There is a perversion to the final minute reviews of timing. If you think about it, you will realize how silly all of this is. Let’s do some back-of-the-envelope estimating here:
- When officials review the game clock in the final two minutes, it is almost always “incorrect” and some adjustment needs to be made. Let us assume that the average correction is 0.3 seconds.
- For the first 38 minutes of the game, no such reviews are carried out. But if every clock review in the final two minutes shows the need for a correction, it is only logical to assume that every out of bounds play and every called foul in the first 38 minutes also should have resulted in a clock correction.
- If there are 30 total fouls called in the first 38 minutes and 15 out of bounds calls in that period and a half dozen time out calls, that means there are about 50 instances where 0.3 seconds (on average) need to be added to the clock. That means at the very least, the game clock is 15 seconds “off” before the first time that an official is allowed to check to see if it is “correct” down to the tenth of a second. [By the way, every out of bounds call results in two potential clock errors – one when the ball goes out of bounds and the clock does not stop perfectly and one when the ball is thrown in bounds and the clock does not start perfectly.]

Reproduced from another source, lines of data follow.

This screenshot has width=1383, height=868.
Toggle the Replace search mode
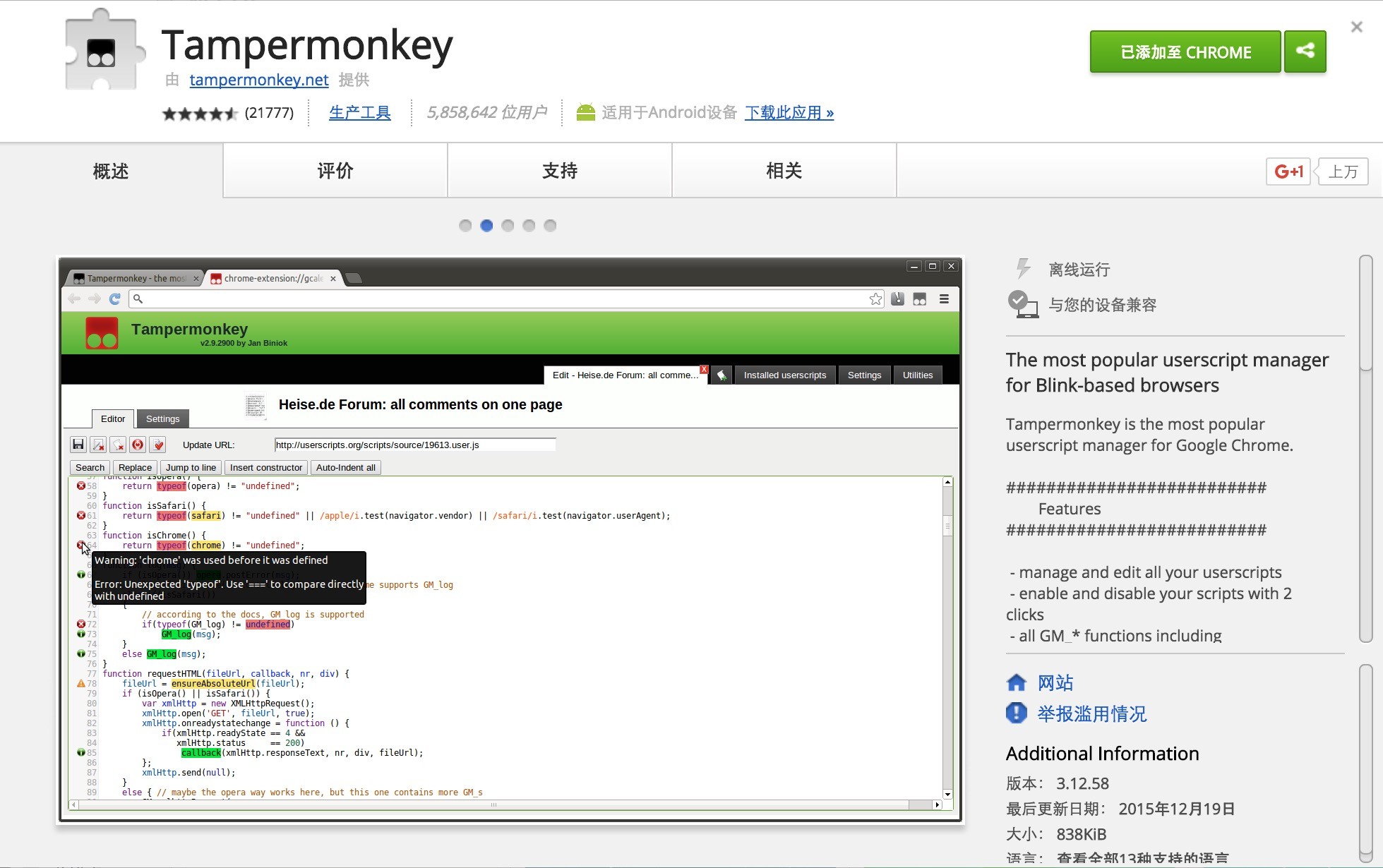[135, 466]
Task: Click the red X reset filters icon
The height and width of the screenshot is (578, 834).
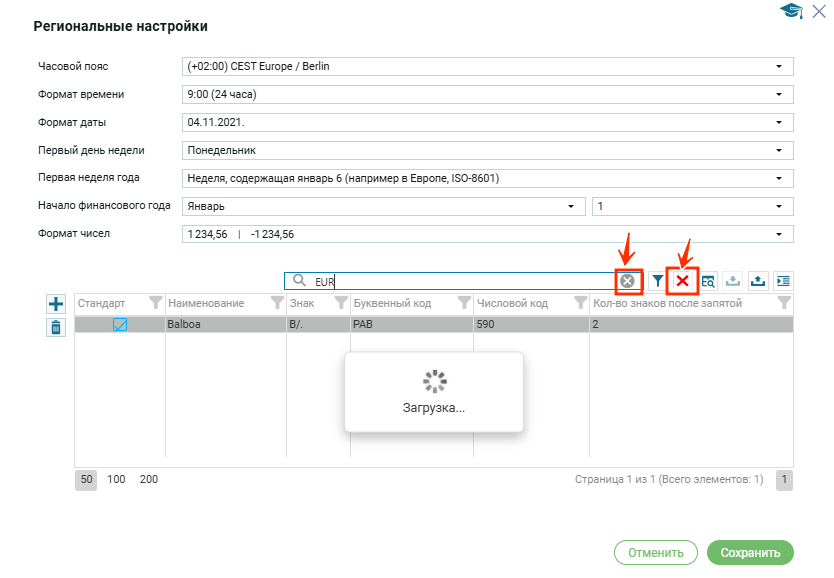Action: pyautogui.click(x=682, y=281)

Lest anyone think that I am losing my affection for college basketball, that is not the case. I still enjoy it immensely and only seek to make it better. Many folks argue that NBA basketball is the superior basketball product for the simple and indisputable fact that the skill level of the players in the NBA is far superior to that in the collegiate game. Bob Molinaro of the Hampton Roads Virginian-Pilot has made that argument in the past; my counter-argument has always been that too often there are NBA players on the court who are “playing nonchalantly” (if I am being polite) or who are “dogging it” (if I am saying what I really believe). We have agreed to disagree on this point.
However, Professor Molinaro had a comment in a recent column that makes me think he might be open to considering my point of view slightly more favorably:
“Hoop du jour: I’m not sure when this phrase began appearing in the NBA lexicon, but the all-too-prevalent trend of teams sitting down their healthy stars is called ‘load management.’ For fans who buy tickets expecting to see the absent stars, it’s a load of something.”
You don’t see any “load management” in college basketball and when you tune into the Sweet 16 and Elite 8 games this weekend, you will not see any players “dogging it” on the court either.